Wednesday, August 22, 2018

What is the partisan political norm?

I stumbled across some commentaries recently; one of which predicted that the electoral gains to be made come November by Democrats with regards to control of Congress would be balanced out by an overwhelming victory come 2020 for Donald Trump’s re-election as president.

Would a "J.B." win restore the 'norm'
While I also have heard countless people talk of the Illinois political situation by saying this year’s election cycle (where many are convinced Gov. Bruce Rauner is doomed to defeat by Democratic Party challenger J.B. Pritzker) will be an “outlier”.

AS IN A victory by Democrats will be a freak exception. One that should not be taken in any way as evidence of what our state is all about politically.

All of which strikes me as a whole lot of Republican partisan types determined to ignore the realities around them. Either that, or they really do believe that everybody who doesn’t agree with them ideologically is someone who ought to be disregarded.

Probably even flogged publicly, then incarcerated, if the most outrageous of those individuals could have their wildest of fantasies come true.

Then again, listening to the conservative ideologues amongst us, the things they say publicly all too often are wild-enough fantasies.

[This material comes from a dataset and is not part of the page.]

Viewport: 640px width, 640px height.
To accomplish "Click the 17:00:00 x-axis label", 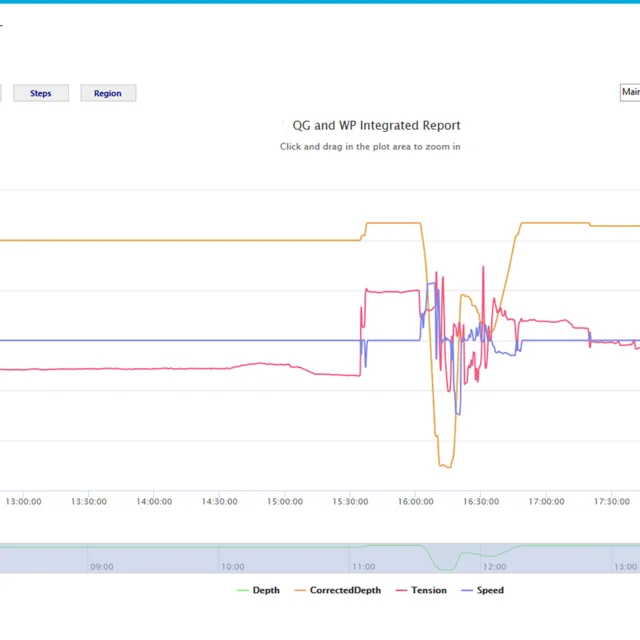I will 546,502.
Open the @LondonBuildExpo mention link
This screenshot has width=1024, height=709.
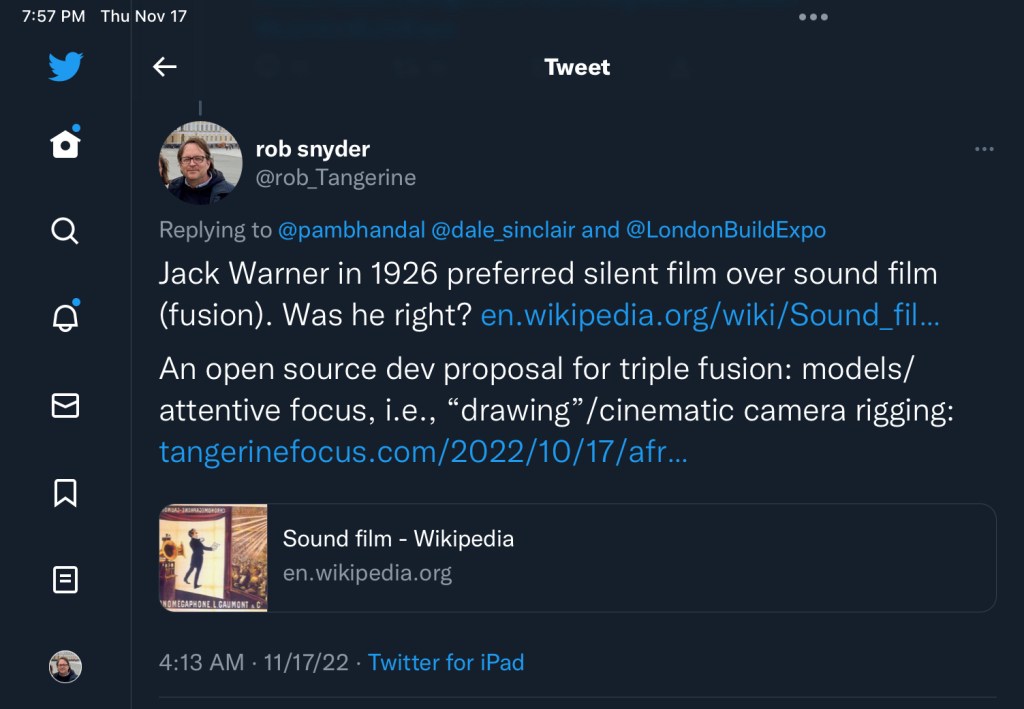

Is Bruce Rauner the Illinois norm?
BEFORE I GO further, I should state that I think the partisan fluctuations of our political establishment IS the norm. I also think that not only is the way things are, it is the way it should be.

A part of me thinks that Illinois suffered from having the governor’s post in the hands of Republicans for 26 years (even if those GOPers included a city-based attorney like Jim Thompson, or a political professional moderate like Jim Edgar).

And before you try throwing it into my face about the string of Democrats serving as Chicago mayor (dating back to 1931 – the longest electoral winning streak by any political organization in any legitimate Democracy), I’ll concede that our city would be better off if the one-time Party of Lincoln could come up with credible candidates for City Hall posts.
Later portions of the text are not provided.